The evaluation methods for topographic correction algorithms here included IQR reduction, RMSE, and bias compared with plane images, and mean reflectance was also calculated for in-depth understanding of these algorithms. The validation parameters of topographic correction methods in different images are listed in Table 4.
Consistent with the former sections, the Minnaert+SCS did not show good performance with highest RMSE, largest bias, and smallest IQR reduction. Meanwhile, SCS+C did not offer good results in this evaluation mainly due to the simulation limitations: we cannot simulate enough trees in such large scenes, but the SCS+C model was put forward to solve the STS model’s problem in forest areas. Our evaluation here also indicated better performance of the C model than the SCS+C model in bare land areas. The C model and b correction model offered better results, which had low RMSE, low bias, and relatively high IQR reduction.
The VECA and Teillet regression model both produced high IQR reduction, but large bias and high RMSE. The mean reflectance of the simulated plane images was 0.407, and bias was found to be related to the mean reflectance value of the uncorrected images, for example, the bias can reach to −0.045 in scene 1, and the mean reflectance value of uncorrected is 0.3619, which had about −0.045 deviation compared with the mean reflectance of plane image. Similar findings were also identified in scene 2. Land type stratification improved the Teillet regression model’s IQR reduction, but there was little improvement in the reduction of bias. There was no obvious improvement for the SCS+C and C model when adopting land type stratification. The RMSE of different algorithms varied in different scenes; since these algorithms always have empirical parameters, the performance of them depend largely on the empirical parameters’ calculation.

5. Discussion

In this work, we focused on topographic correction models’ evaluation and intercomparison. Based on a large number of images with different terrain conditions and seasons, the in-depth analysis for topographic correction algorithms was carried out using a combination of different evaluation methods. LESS simulation helped us discover some problems and drawbacks of algorithms which have not been mentioned before.

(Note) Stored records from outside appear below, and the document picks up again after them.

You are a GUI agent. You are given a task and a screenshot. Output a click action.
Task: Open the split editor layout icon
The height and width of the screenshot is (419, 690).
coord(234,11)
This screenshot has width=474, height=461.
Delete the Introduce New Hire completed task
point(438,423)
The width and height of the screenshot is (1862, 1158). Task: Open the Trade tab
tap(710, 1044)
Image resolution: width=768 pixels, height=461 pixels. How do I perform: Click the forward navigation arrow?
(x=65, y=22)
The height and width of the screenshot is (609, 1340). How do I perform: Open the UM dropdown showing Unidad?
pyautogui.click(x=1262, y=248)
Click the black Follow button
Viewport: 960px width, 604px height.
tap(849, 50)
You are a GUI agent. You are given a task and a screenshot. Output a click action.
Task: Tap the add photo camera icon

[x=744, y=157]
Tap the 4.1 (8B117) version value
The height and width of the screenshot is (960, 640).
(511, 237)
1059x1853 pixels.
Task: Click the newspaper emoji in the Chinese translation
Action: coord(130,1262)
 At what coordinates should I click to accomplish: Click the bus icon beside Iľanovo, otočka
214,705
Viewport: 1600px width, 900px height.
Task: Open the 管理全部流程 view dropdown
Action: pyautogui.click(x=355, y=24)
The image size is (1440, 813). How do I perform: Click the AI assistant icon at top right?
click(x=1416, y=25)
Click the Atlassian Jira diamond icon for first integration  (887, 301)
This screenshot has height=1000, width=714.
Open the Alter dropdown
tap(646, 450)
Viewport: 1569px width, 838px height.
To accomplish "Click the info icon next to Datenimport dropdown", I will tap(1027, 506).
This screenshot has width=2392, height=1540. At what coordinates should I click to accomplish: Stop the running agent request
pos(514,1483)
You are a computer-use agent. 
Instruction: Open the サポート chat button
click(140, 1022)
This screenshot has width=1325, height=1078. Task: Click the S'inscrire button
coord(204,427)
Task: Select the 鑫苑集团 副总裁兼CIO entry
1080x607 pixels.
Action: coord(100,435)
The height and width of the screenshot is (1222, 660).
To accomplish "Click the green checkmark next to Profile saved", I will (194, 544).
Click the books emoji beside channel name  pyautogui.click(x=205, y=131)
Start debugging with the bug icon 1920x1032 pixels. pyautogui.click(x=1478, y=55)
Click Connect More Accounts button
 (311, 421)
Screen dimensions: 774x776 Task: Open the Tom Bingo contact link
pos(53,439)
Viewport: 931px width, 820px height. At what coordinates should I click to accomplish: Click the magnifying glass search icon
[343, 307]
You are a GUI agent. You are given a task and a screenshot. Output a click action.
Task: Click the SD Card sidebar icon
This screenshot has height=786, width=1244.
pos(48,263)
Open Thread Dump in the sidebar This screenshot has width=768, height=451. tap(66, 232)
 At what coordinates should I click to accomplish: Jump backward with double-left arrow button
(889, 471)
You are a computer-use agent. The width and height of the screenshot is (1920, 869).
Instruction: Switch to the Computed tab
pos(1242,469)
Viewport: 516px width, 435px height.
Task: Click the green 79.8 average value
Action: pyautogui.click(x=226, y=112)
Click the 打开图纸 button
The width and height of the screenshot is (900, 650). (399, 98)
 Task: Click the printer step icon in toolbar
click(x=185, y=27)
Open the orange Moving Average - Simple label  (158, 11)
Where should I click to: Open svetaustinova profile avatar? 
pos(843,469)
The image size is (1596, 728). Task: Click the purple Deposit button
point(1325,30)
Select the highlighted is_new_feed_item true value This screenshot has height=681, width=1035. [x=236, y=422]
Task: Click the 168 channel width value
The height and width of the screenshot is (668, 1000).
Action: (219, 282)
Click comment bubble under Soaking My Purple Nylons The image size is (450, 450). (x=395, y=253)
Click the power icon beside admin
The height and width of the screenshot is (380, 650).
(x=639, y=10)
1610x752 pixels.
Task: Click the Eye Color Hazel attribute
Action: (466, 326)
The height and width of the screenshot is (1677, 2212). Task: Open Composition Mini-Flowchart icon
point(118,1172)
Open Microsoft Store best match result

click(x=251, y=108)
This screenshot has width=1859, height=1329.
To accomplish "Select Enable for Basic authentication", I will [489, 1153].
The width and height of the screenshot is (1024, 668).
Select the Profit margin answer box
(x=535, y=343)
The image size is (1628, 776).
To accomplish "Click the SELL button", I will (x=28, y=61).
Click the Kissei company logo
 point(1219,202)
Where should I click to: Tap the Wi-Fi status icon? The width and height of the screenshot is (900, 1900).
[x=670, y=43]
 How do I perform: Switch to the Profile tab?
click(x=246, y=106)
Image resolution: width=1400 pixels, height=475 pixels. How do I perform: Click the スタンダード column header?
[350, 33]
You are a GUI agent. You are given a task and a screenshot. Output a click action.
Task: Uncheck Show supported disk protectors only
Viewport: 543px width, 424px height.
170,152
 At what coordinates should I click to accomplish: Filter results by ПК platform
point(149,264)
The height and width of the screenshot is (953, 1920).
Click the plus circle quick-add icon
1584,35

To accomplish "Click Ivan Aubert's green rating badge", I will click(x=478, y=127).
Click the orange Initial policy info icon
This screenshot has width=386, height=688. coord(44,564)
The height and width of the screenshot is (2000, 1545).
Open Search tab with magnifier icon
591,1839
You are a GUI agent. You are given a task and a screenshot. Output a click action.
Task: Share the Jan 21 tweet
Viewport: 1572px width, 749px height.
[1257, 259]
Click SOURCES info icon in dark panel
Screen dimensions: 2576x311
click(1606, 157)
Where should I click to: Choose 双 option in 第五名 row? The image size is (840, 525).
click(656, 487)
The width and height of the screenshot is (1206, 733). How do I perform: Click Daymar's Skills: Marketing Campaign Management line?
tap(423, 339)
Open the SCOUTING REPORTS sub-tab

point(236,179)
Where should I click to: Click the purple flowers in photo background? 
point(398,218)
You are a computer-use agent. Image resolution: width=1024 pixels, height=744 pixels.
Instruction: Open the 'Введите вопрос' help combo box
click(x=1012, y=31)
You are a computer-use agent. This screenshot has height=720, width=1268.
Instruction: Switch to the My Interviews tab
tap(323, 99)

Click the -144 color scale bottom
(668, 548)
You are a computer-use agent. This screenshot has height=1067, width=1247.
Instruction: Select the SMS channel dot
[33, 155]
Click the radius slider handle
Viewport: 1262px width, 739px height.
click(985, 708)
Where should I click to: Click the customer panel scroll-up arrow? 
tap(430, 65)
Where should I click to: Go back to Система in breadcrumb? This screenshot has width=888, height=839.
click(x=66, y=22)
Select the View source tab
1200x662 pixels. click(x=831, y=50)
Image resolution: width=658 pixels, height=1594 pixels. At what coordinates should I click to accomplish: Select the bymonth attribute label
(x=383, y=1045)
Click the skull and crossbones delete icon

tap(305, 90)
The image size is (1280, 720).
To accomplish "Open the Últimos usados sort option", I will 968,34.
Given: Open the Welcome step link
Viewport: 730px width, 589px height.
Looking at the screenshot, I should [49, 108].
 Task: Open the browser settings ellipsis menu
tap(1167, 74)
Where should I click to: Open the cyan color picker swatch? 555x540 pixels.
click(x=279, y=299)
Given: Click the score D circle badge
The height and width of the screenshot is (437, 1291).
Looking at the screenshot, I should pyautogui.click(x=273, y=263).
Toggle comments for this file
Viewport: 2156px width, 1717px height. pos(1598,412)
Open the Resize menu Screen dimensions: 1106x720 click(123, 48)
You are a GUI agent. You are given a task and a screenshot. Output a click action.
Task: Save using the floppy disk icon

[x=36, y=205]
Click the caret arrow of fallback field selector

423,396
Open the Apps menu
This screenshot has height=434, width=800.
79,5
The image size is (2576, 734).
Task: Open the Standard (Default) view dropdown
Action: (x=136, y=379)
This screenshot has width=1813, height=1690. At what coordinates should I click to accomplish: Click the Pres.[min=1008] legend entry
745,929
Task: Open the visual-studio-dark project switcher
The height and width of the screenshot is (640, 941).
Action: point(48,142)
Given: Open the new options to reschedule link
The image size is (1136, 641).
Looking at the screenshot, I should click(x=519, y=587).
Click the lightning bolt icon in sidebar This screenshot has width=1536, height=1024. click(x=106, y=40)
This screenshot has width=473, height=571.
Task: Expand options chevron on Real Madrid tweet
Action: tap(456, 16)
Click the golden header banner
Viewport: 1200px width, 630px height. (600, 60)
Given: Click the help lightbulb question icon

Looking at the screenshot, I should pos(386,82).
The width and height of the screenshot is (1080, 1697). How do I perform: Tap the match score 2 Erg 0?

5.1. Analysis of Evaluation Results

By analyzing the outliers introduced by different algorithms, we could find which algorithms produced many outliers and invalid data. More outliers appeared in winter, which can be explained by deep terrain effects causing various problems for different topographic correction methods. For example, these images with deep terrain effects not only had self-shadow, but also had considerable cast shadow, which caused deviations for corrected images [64]. Many invalid values in Minnaert+SCS were generated because of the exponential form in these algorithms: the area with negative illumination condition would result in invalid pixels. The PLC model also produced more outliers than other algorithms, especially in winter times, which is caused by the limitation of path length computation in rugged terrains, and thus the PLC model may not be a good choice for steep terrain areas or images with a large solar zenith angle. The number of outliers in C, SCS+C, and VECA was lower than in the Teillet regression model, and the reason is that algorithms with ratio format can introduce some invalid values when the denominator is close to 0, but they are beneficial for scope limitations, while the Teillet regression model may produce more outliers slightly exceeding the original range once coefficients are not ideal. Therefore, the land type stratification significantly reduced the outliers produced by the Teillet regression model, but the effect for the C and SCS+C models was not evident.
The difference between sunlit and shady areas showed the effect of topographic effects’ removal. However, the images for this evaluation should be carefully selected, because when terrain orientations determined the surface properties or land type (e.g., sunlit area covered by bare land, and shady area covered by snow), this evaluation would introduce problems in comparison and analysis. Therefore, we only focused on the overall results, not specific images. The results showed the overcorrection in b correction and Minnaert+SCS models, and land type stratification improved C, SCS+C, and Teillet regression models greatly.
The IQR reductions were higher in winter owing to larger topographic effects, but it also showed large differences in the same footprint in January and November (Figure 7). We concluded that the different land type resulted in this problem (snow-cover can influence the model’s parameters calculation largely without land type stratification), and the results were largely improved by adopting land type stratification for the Teillet regression model.
Many evaluation studies compared the correlation coefficients between reflectance and illumination angles [6,37,38,39]. However, the result may not be valid where slope orientation determines land cover or vegetation growth status [10]. Furthermore, the relation between reflectance and illumination angle has been incorporated into some topographic correction models, such as the VECA model and the Teillet regression model, and using the correlation coefficients again as the evaluation method may not be impartial.
The validation using LESS simulation is an effective way to avoid some assumptions in the evaluation and can explore the bias between corrected images and “true values”. The evaluation results by LESS simulation confirm the former comparison, and the C model performed best in the evaluation with smallest RMSE and least bias (this result was based on unforested simulations), and it corresponded with the former studies based on synthetic images [34,41]. In our study, correction bias was concentrated for further analysis based on LESS simulations for the first time. The bias was found in Teillet regression model and VECA when the original images had large bias with the simulated plane image and could be explained by the utilization of mean reflectance in the algorithm, assuming that the mean reflectance of the image is close to the “true value”. However, the bias would be introduced into the corrected image when the mean reflectance had large bias from the “true value”; and the C model also showed slight bias changing with scenes. Based on this, the mean value was not recommended for stability evaluation for topographic correction models [38], because the utilization of mean reflectance in some algorithms (Teillet regression model and VECA) would show partiality in the comparison. Although large bias also appeared in SCS+C model, the IQR reduction was not that high and could be caused by the improper correction of SCS strategy for unforested areas. Due to the utilization of empirical parameters in these algorithms, the performance of them was closely related to the parameters’ calculation and the complexity of the surface ground. It should be noted that the evaluation based on simulation image in our study can offer more information about different algorithms, but we did not totally depend on it owing to more complex situations in remote sensing images.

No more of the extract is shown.